Lors du précédent entretien, nous avons interrogé Omar Bakkou au sujet d’un aspect important concernant la règlementation des changes régissant les importations de biens. Cet aspect a trait aux conditions générales prévues par cette règlementation en matière de réalisation des importations de biens. Ces conditions, désignées ainsi en raison de leur applicabilité à toutes les transactions extérieures, s’articulent autour d’un principe fondamental : l’effectivité des transactions.
Ce principe constitue, selon O. Bakkou, un garde-fou édité par la règlementation des changes dans l’objectif de l’évitement de l’utilisation de cette règlementation par les opérateurs économiques comme canal pour la réalisation d’opérations non autorisées par ladite règlementation .
Cette finalité du principe de l’effectivité apparaît comme étant cohérente avec la logique du contrôle des changes, mais soulève toutefois quelques questionnements au sujet de sa consistance.
Ces questionnements concernent la disposition de l’article 5 de l’IGOC-24 relatif au principe de l’effectivité, stipulant que les paiements au titre des opérations librement réalisables en vertu de la règlementation des changes doivent être rémunérés au prix du marché.
Cette disposition demeure ambiguë dans la mesure où il est très difficile de définir le prix du marché pour plusieurs produits, notamment ceux relatifs aux services.
Cette question fera l’objet du présent entretien.
Quel regard portez-vous sur cette disposition prévue par l’article 5 de l’IGOC-24 selon laquelle les opérations librement réalisables en vertu de la règlementation des changes doivent être rémunérées au prix du marché ?
Il s’agit d’un sujet extrêmement important sur lequel je me suis déjà exprimé dans mon ouvrage sur la convertibilité du dirham.
Cette importance est inhérente au lien qu’entretient ce sujet avec un principe fondamental régissant le droit des affaires, à savoir celui de la sécurité juridique.
Cette sécurité juridique est indispensable pour l’établissement de la confiance entre les opérateurs économiques et l’Etat, laquelle confiance demeure incontournable pour la pérennité du fonctionnement de l’activité économique.
Ce lien entre la confiance et le fonctionnement de l’activité économique a été brillamment mis en évidence par le professeur d’économie au MIT, Blanchard .
Cet économiste a en effet noté ce qui suit : « il n’existe pas de décision économique qui ne dépende de la confiance entre les agents économiques et l’Etat.
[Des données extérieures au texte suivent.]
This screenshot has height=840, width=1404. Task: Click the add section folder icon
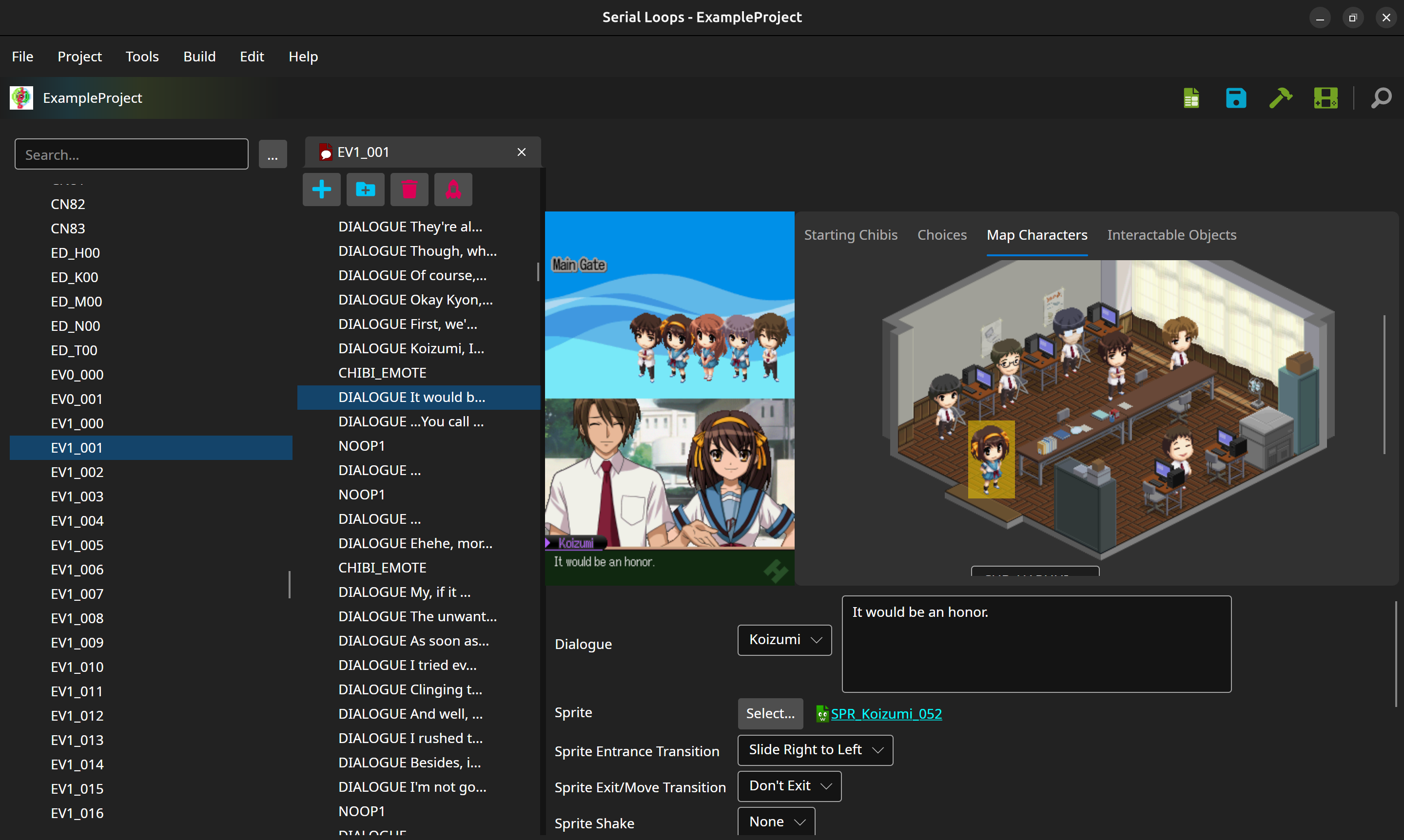pyautogui.click(x=365, y=189)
Enlevez la confiance et la machine économique s’arrête ».
Si j’ai bien compris, vous considérez que cette disposition met les opérateurs économiques dans une situation d’insécurité juridique !
Absolument, d’autant plus qu’elle fait double emploi avec les autres réglementations, notamment celles douanière et fiscale.
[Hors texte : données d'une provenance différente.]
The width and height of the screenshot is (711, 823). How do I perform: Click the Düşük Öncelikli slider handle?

En effet, la règlementation douanière établit la valeur des biens importés à l’occasion de l’imputation douanière des opérations d’importation.
De même, le code général des impôts (article 213) donne à la Direction Générale des Impôts le pouvoir d’appréciation des diverses charges des entreprises , notamment celles relatives aux opérations avec l’étranger(importation de services , etc.).
Ce chevauchement entre la règlementation des changes et les autres réglementations risque de donner lieu à de multiples discordances en matière de régulation publique.
Ces discordances ont été d’ailleurs fortement décriées par le Rapport sur le Nouveau Modèle de Développement.
Disposition qui met les opérateurs économiques dans une situation d’insécurité juridique, quelle serait votre proposition pour remédier à cette situation ?
Comme je l’ai souligné ci-dessus les dispositifs réglementaires douaniers et fiscaux sont largement suffisants pour encadrer cette question de la surfacturation des prix des importations de biens et de services.
Cette suffisance rend inutile la disposition précitée relative au prix du marché .
S’agissant des informations relatives aux prix présumés surfacturés, elles peuvent être utilisées comme source d’information (et non pas comme élément de preuve) pour entamer des investigations concernant la constitution d’avoirs à l’étranger.
Ces investigations permettront éventuellement d’apporter des preuves concrètes, et partant, irréfutables des possibles infractions à la règlementation des changes.
Cet état de fait aura pour implication la reconfiguration du système de constatation des infractions éventuelles, système qui sera basé sur des constats concrets et non pas sur des présomptions naturellement contestables.
Votre proposition ne risque-t-elle pas de vider tout le dispositif de contrôle des changes de sa substance ?
Non, car les dispositions réglementaires douanières et fiscales existantes permettent déjà d’encadrer la question des prix des transactions extérieures comme je l’ai indiqué ci-dessus.
Cet encadrement est d’ailleurs déjà entériné par l’article 6 de l’IGOC-24 (intitulé : Respect des autres réglementations) qui « donne la main » aux règlementations précitées pour s’enquérir de cette mission d’appréciation des prix des transactions extérieures.